** Available data follows **

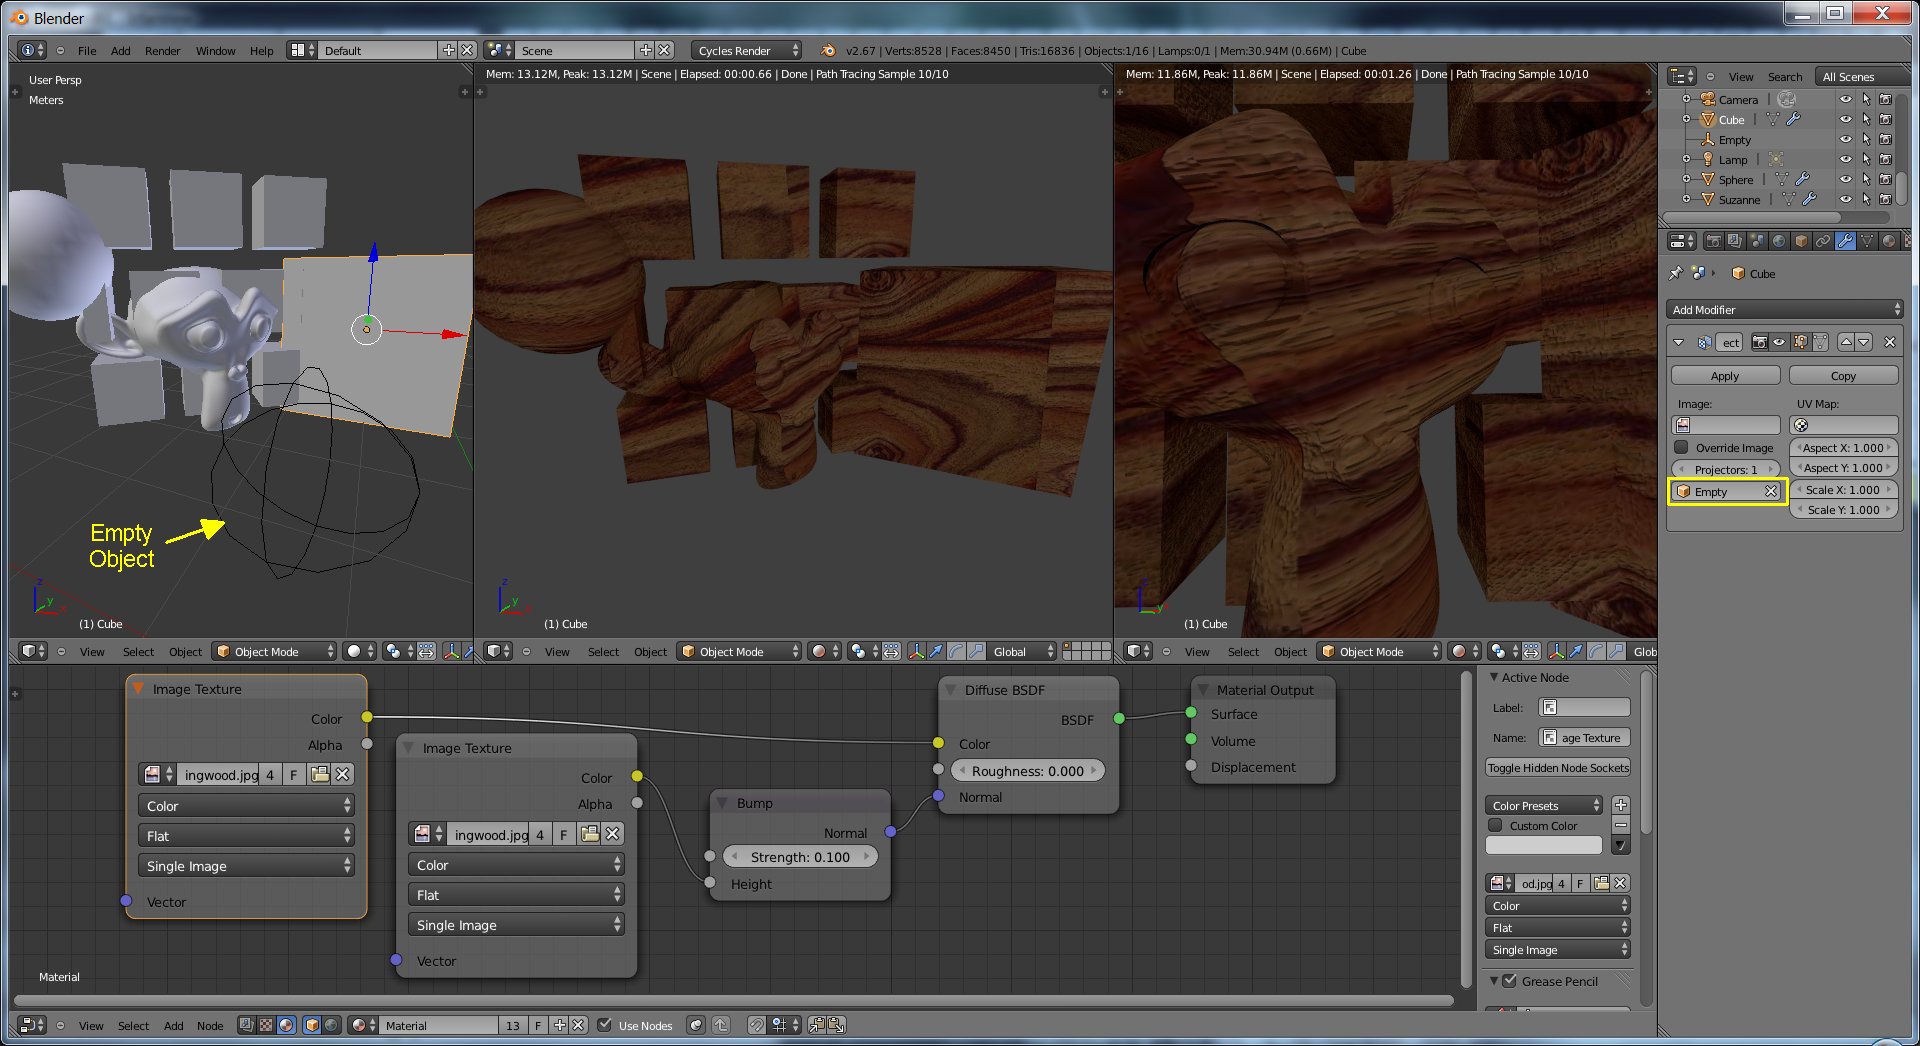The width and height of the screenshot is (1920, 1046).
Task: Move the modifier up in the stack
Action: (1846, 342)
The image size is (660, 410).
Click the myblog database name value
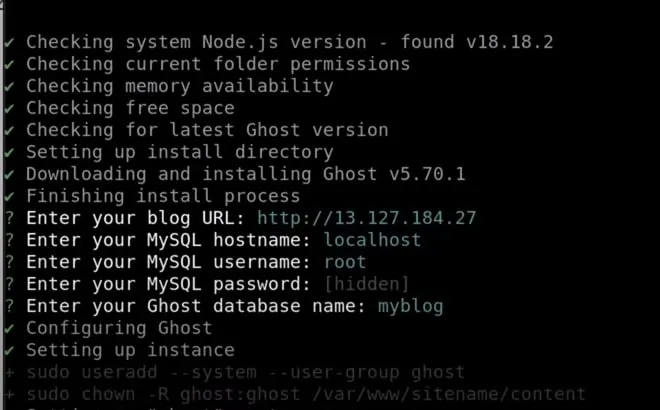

** End of Available data **

Reproduce nothing but the lines that run from the line containing "The image size is (660, 410)." through the last line of the records, inclusive. Omit the pictures.

■ **Result below**:
The image size is (660, 410).
Click the myblog database name value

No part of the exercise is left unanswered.